Of surveyors polled 63% cited labour shortages as an issue, followed by 55% highlighting finance.

While workloads continue apace across all sectors, the private sector remains the principal driver of growth, with 48% of respondents reporting a rise in housing workload activity and the commercial sector also seeing a strong rise in workloads over the period.

Public house building in the north of England was stronger than elsewhere in the UK, while private house building activity is greater in the southern parts of the country.

Across the infrastructure sector, respondents reported the fastest growth since RICS began recording UK construction market data (Q4 1998). In particular, the rail and road sub-sectors were where workload momentum is forecast to be highest and across all sectors input costs are slightly outpacing prices, with 59% reporting increases in cost prices and 52% of respondents’ reporting higher output prices.

Despite all the anecdotal evidence that a degree of uncertainty is entering the market in the countdown to the general election, outward confidence for growth is strong, with 79% of respondents expecting their workloads to rise over the next 12 months and this to translate into 3.8% growth in 2015.

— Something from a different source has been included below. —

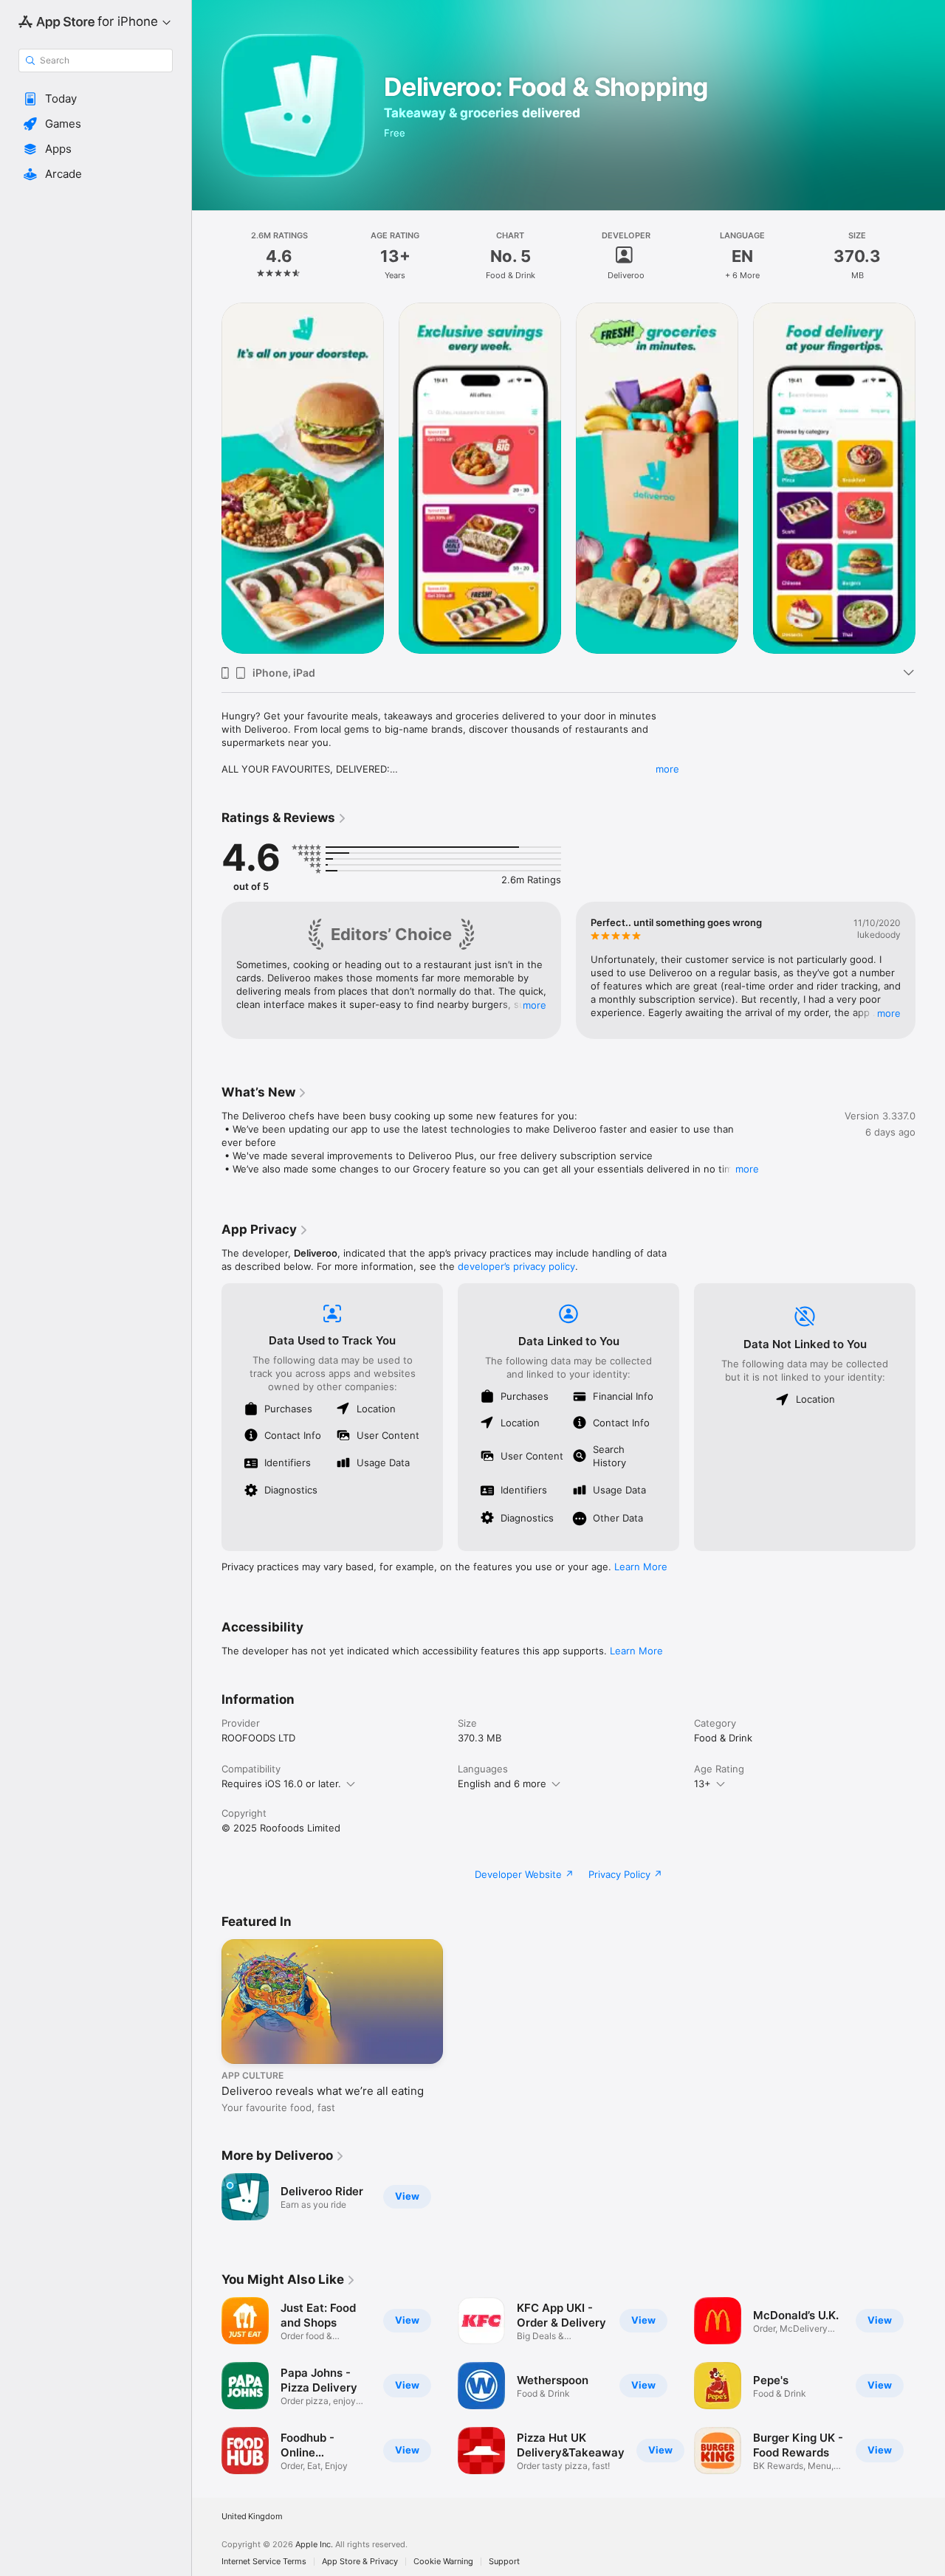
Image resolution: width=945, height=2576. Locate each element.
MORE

RICS director of the built environment, Alan Muse, said: “Despite the outward optimism, there are some very real unknowns which are impacting on industry, including the general election, the UK’s relationship with Europe and skills shortages.

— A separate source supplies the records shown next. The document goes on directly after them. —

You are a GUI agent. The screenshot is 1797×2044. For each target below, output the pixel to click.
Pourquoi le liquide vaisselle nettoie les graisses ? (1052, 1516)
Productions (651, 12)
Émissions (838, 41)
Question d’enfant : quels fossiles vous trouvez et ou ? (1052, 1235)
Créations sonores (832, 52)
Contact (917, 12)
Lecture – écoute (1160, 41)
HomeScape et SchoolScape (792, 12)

“The upturn in workloads has led to more competitive tendering, particularly across public sector projects, but a lack of accessible finance is now affecting a net balance of 55% of our members, and this will be felt most keenly among the small-medium sized SMEs.

“Now that material shortages are becoming less of an issue, the practical challenges are in providing the skilled labour the industry needs and in alleviating the financial constraints, which saw nine months of decreased lending in 2014.”